TASK TO CARRY OUT
Repeat everything from the line containing "Open the Entertainment feed tab" down to the line containing "Action: [122, 27]", with both lines included. Leave the pictures out of the answer.

GIVEN DATA

---

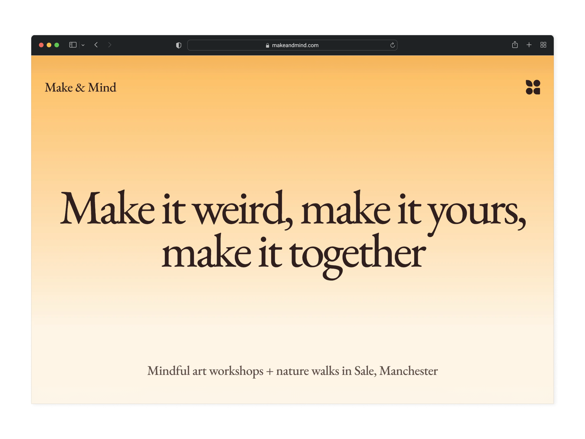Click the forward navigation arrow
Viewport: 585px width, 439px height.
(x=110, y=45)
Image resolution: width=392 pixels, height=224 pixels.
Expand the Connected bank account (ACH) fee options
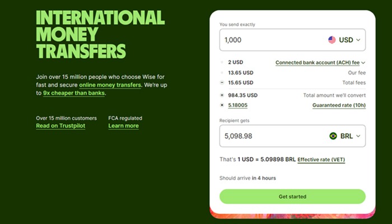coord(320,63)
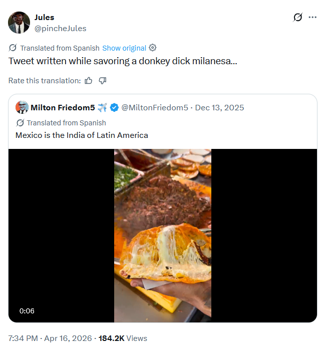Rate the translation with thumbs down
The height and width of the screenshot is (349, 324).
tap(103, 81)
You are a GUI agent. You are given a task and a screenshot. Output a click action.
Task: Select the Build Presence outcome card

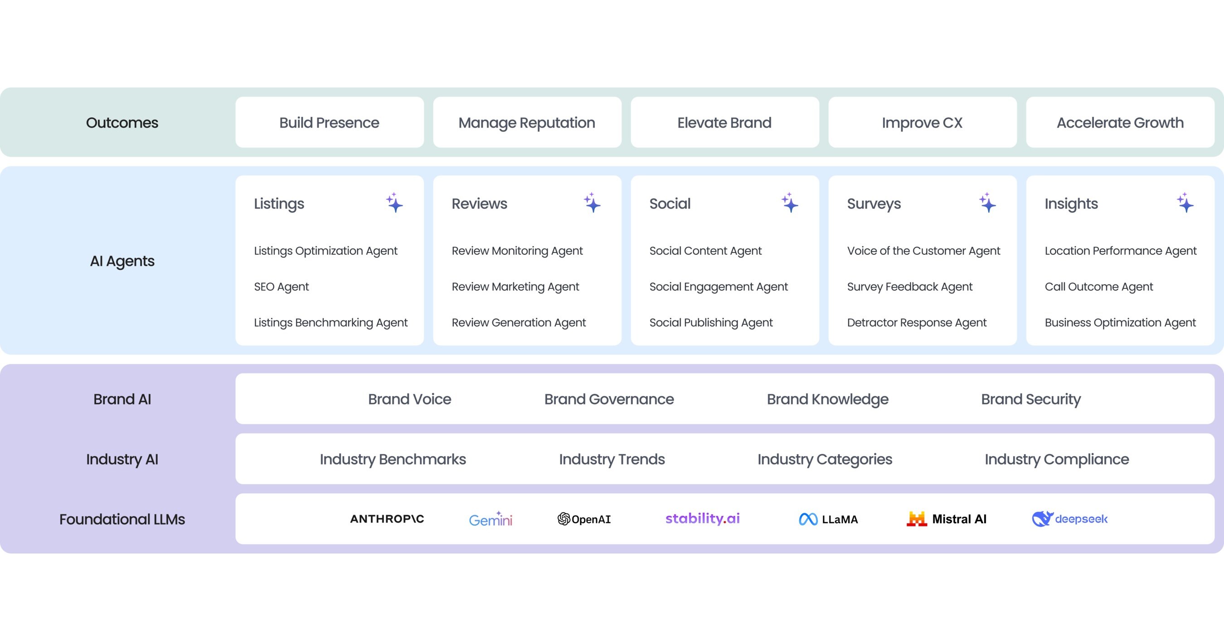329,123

---

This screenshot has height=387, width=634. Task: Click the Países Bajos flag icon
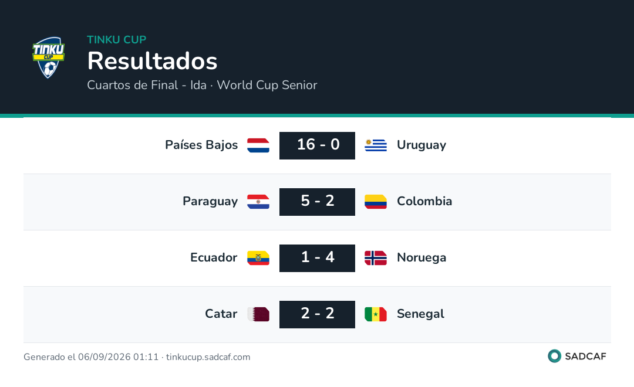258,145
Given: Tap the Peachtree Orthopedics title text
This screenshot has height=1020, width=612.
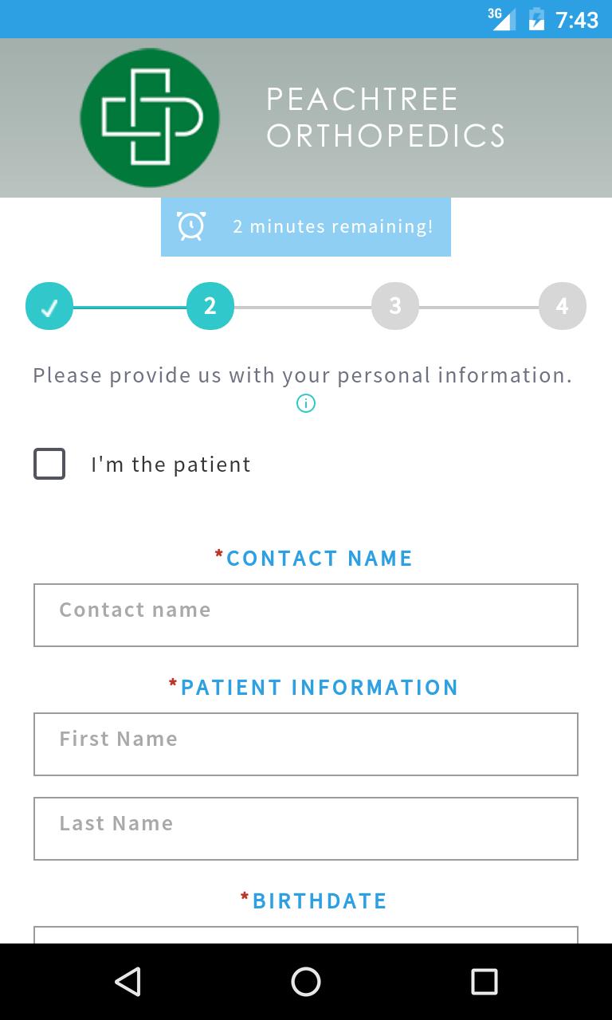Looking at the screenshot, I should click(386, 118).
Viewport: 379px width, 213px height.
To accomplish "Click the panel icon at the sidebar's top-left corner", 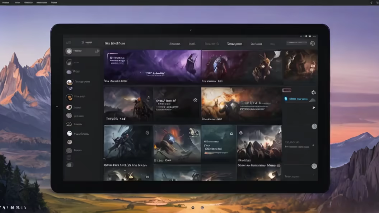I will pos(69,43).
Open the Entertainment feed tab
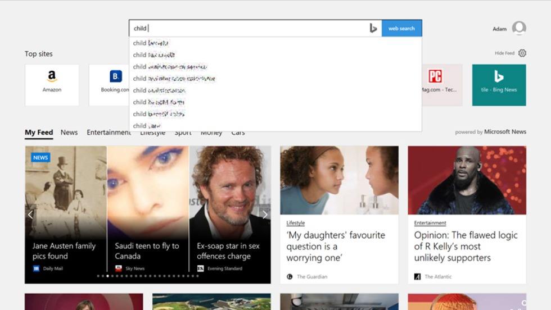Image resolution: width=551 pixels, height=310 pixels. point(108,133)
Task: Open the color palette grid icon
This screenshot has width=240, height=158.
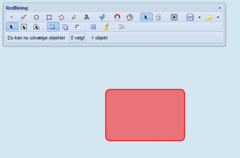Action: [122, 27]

---

RESPONSE TO THIS TASK
Open the Entertainment feed tab
Image resolution: width=551 pixels, height=310 pixels. point(108,133)
Task: Open the color palette grid icon
This screenshot has width=240, height=158.
Action: [122, 27]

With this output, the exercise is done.